White House Press Secretary Jay Carney released a statement on January 3rd confirming that President Obama had signed the "American Taxpayer Relief Act of 2012" into law, effective January 2nd, 2013.

Also known as House Resolution 8 (H.R. 8), it's passage by Congress was to ensure that the United States did not go over the popularly phrased "fiscal cliff". At the 11th hour, Congress squeezed the bill through in at attempt to address many tax deductions that were due to expire on January 1st, 2013.

Buried in the list of extensions was Sec 202, which is titled "Extension of Exclusion from Gross Income of Discharge of Qualified Principal Residence Indebtedness."

This provision extends the Mortgage Debt Forgiveness Act of 2007, which protects distressed homeowners from incurring a higher income tax bill after a short sale, deed in lieu arrangement, or foreclosure.

Under Section 202, when the mortgage owed exceeds the value of the home, that obligation is subsequently forgiven.

Scott Schang, a California Real Estate Broker and Branch Manager for Broadview Mortgage, stated his opinion on Section 202. “Victims of foreclosure, many of which fell prey to predatory lending practices, should not be forced into bankruptcy. That just adds injury to insult. If we're serious about seeing a recovery in the housing market, the economy in general, we need to address the giant elephant in the room. Right now that elephant is wearing a 'Foreclosure for Sale' sign."

The bank's losses are normally reportable as income because the homeowner no longer has an obligation to repay the bank. The bank is usually required to report the amount of the canceled debt to the homeowner and the IRS on a Form 1099-C, Cancellation of Debt.

For most homeowners this is delivered in the form of a devastating income tax bill, and may also result in a higher tax bracket due to the misleading “jump” in income.
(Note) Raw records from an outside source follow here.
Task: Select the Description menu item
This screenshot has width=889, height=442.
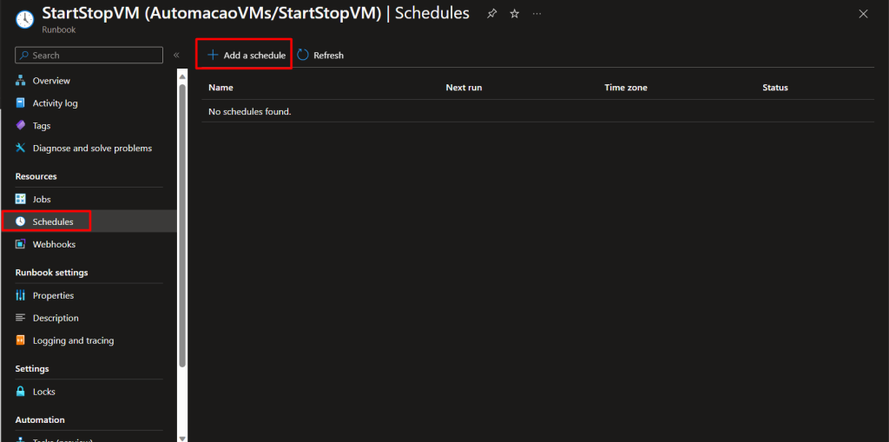Action: [x=56, y=319]
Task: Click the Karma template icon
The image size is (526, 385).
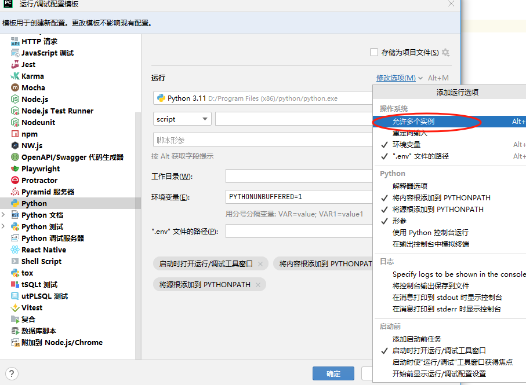Action: point(15,76)
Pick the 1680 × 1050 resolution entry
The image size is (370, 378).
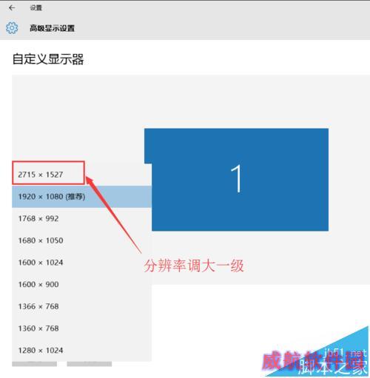tap(81, 240)
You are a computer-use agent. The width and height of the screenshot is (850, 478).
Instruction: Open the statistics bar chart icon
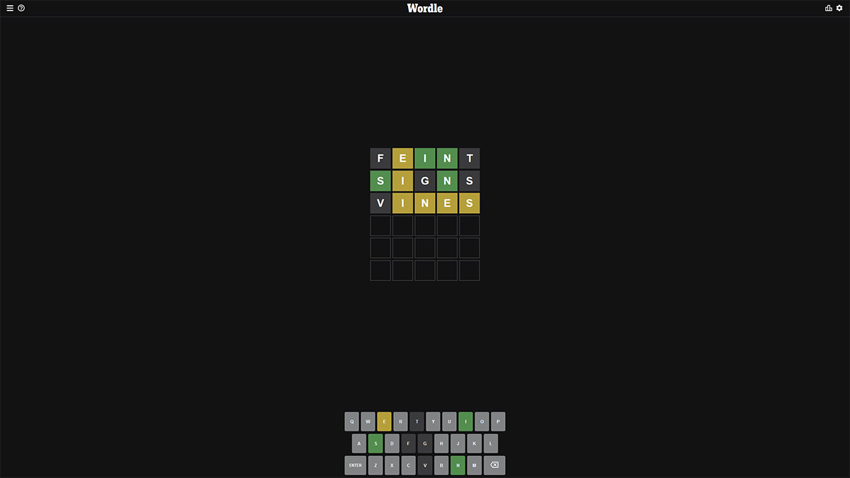(829, 8)
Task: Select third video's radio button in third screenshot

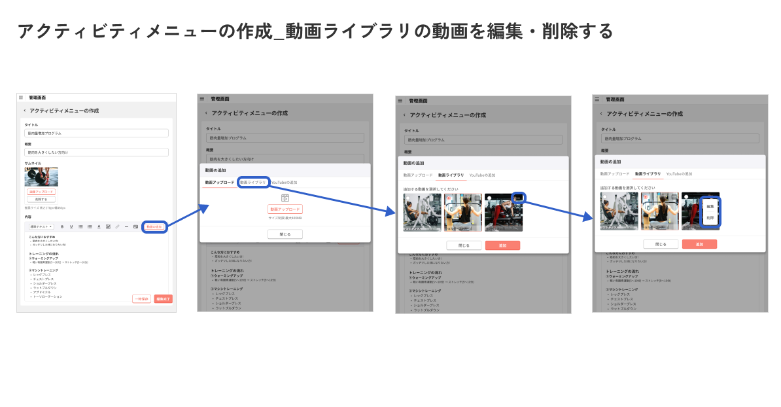Action: coord(489,197)
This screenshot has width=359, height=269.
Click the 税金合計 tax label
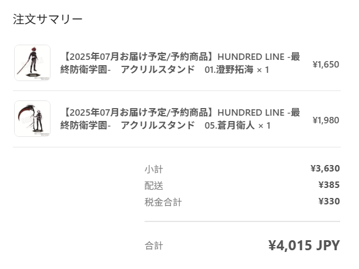coord(163,202)
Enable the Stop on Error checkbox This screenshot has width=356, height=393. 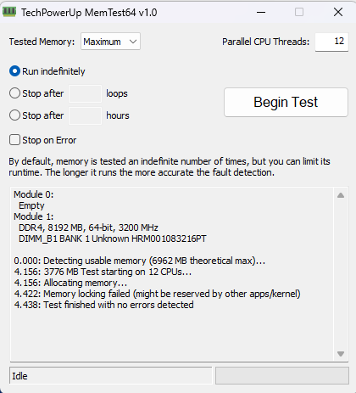(14, 140)
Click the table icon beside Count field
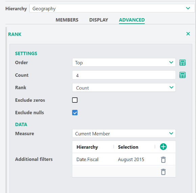Image resolution: width=196 pixels, height=193 pixels. [x=182, y=75]
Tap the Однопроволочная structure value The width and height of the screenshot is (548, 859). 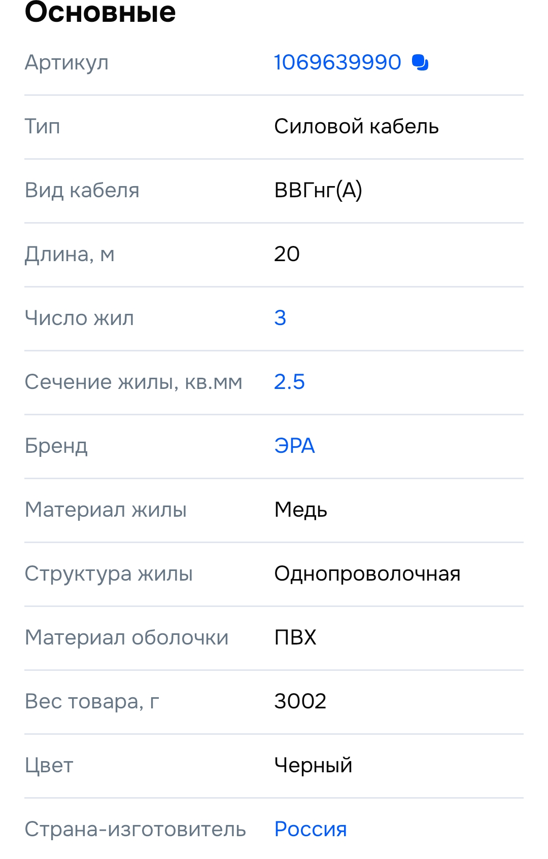point(367,574)
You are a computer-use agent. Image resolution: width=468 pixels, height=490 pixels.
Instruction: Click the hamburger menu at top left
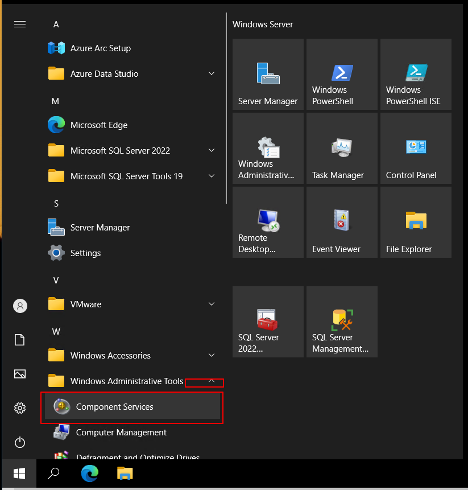click(x=20, y=24)
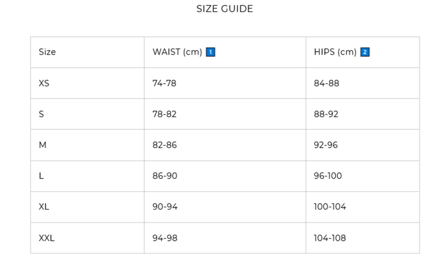Viewport: 445px width, 273px height.
Task: Select the Size column header
Action: (x=47, y=52)
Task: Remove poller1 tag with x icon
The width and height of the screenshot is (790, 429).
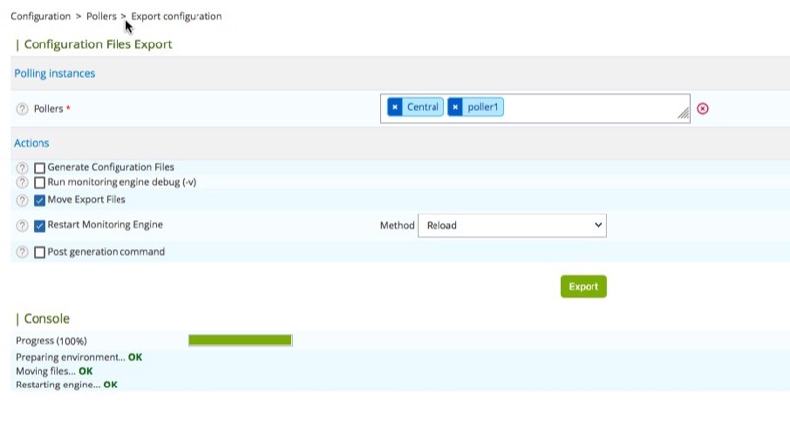Action: pyautogui.click(x=455, y=107)
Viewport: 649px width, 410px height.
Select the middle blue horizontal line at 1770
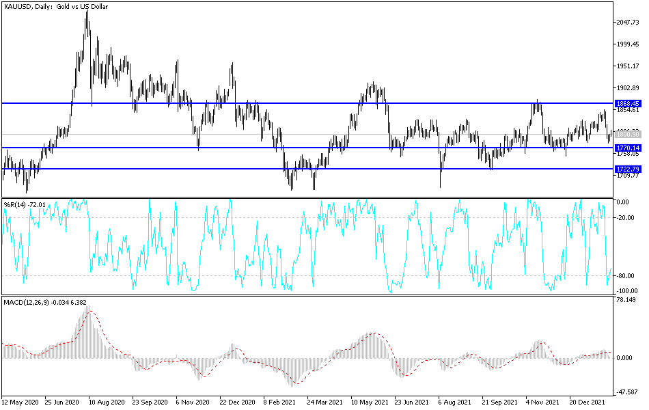click(x=307, y=148)
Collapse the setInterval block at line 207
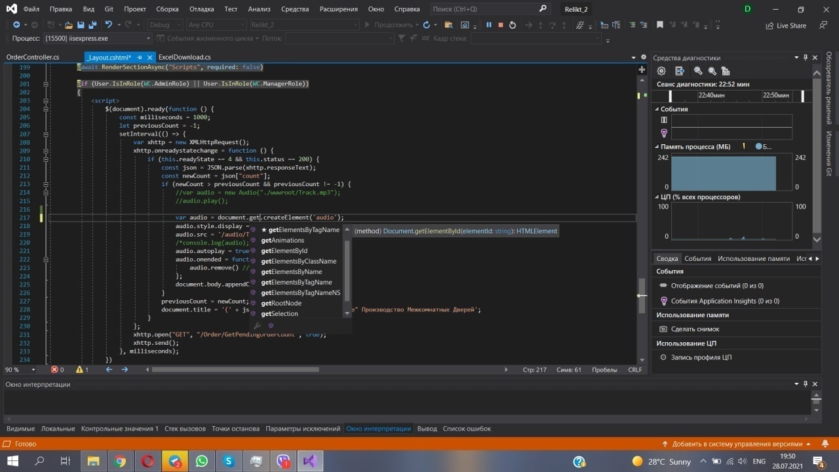This screenshot has height=472, width=839. [x=46, y=134]
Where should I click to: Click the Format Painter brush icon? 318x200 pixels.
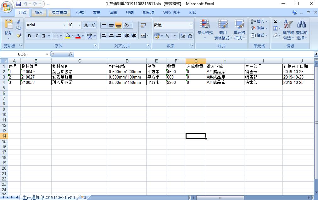pyautogui.click(x=19, y=36)
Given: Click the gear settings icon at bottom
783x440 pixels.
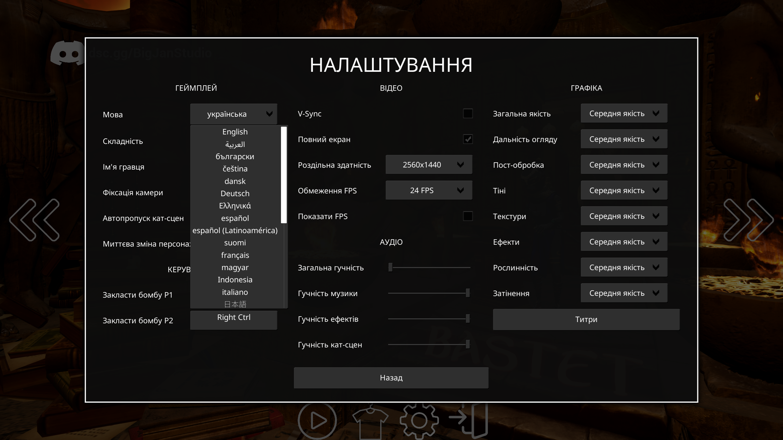Looking at the screenshot, I should [x=419, y=421].
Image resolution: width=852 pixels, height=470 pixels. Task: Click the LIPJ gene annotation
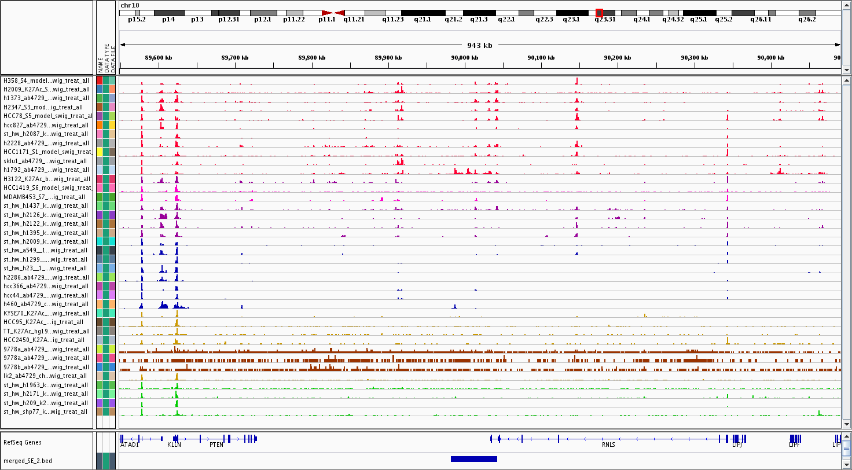pyautogui.click(x=737, y=445)
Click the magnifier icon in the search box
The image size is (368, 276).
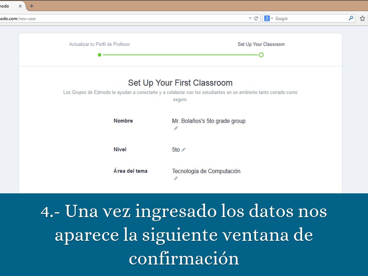pyautogui.click(x=351, y=18)
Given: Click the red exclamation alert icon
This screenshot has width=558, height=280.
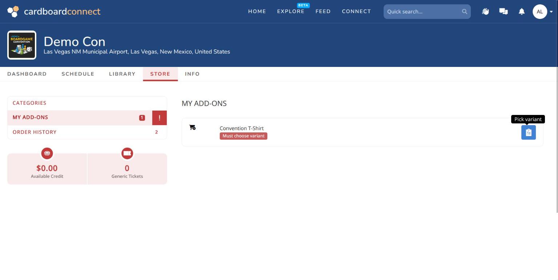Looking at the screenshot, I should point(159,118).
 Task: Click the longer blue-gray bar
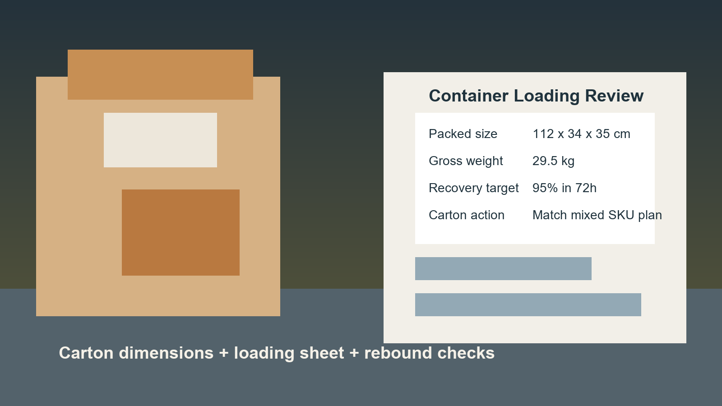[x=528, y=305]
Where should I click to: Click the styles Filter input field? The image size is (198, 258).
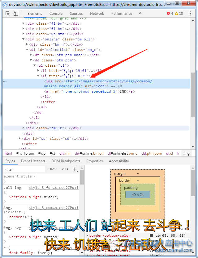pos(24,169)
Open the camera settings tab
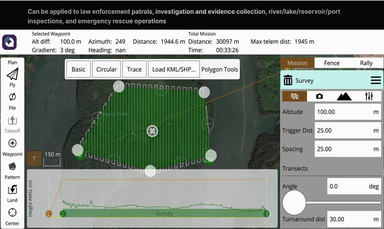 pyautogui.click(x=319, y=96)
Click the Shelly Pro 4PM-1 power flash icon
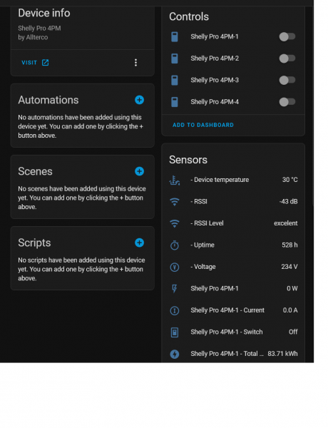 175,288
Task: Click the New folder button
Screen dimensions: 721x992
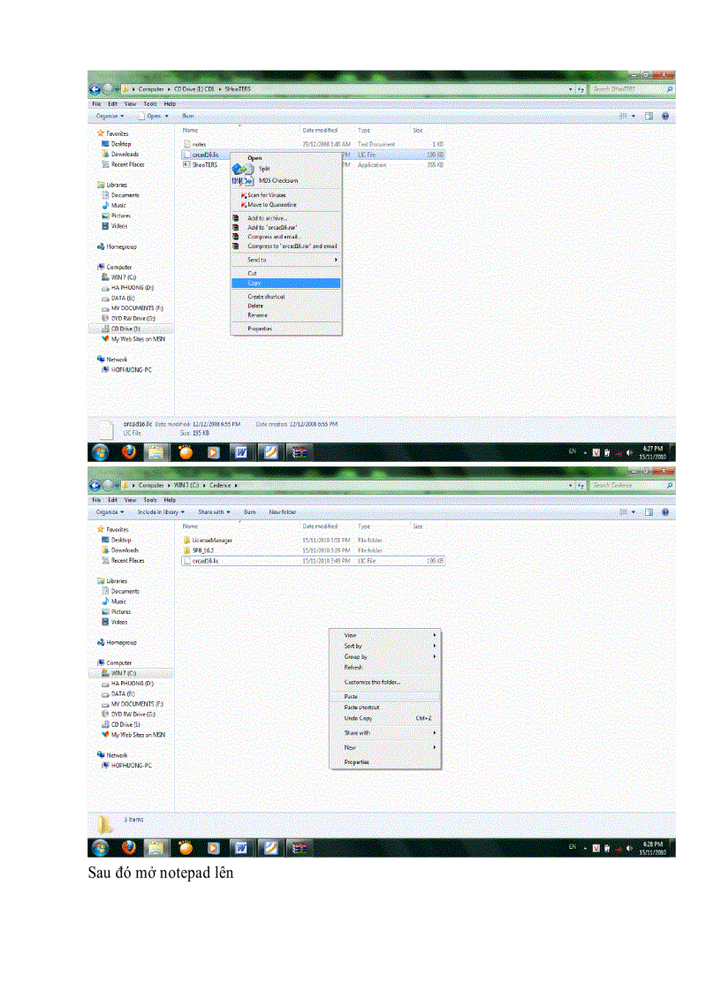Action: pos(281,511)
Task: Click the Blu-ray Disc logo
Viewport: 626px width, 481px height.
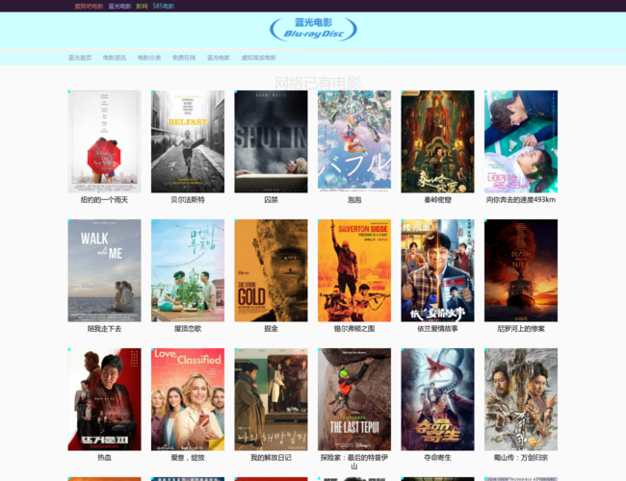Action: point(313,29)
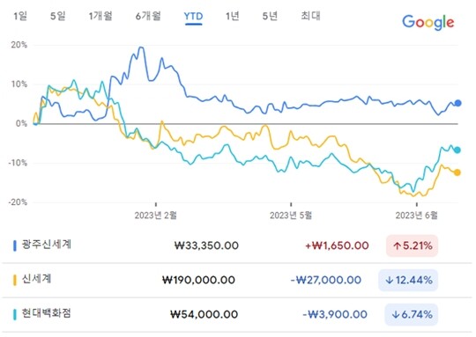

"Extending this provision is the first step in the right direction, no doubt about that. The critical next step would be to create awareness and educate the public." says Schang, who runs "", a consumer education website for real estate. " Families facing immanent default on their primary home have dodged a serious bullet here and must weigh this timeline when making a decision about possible options."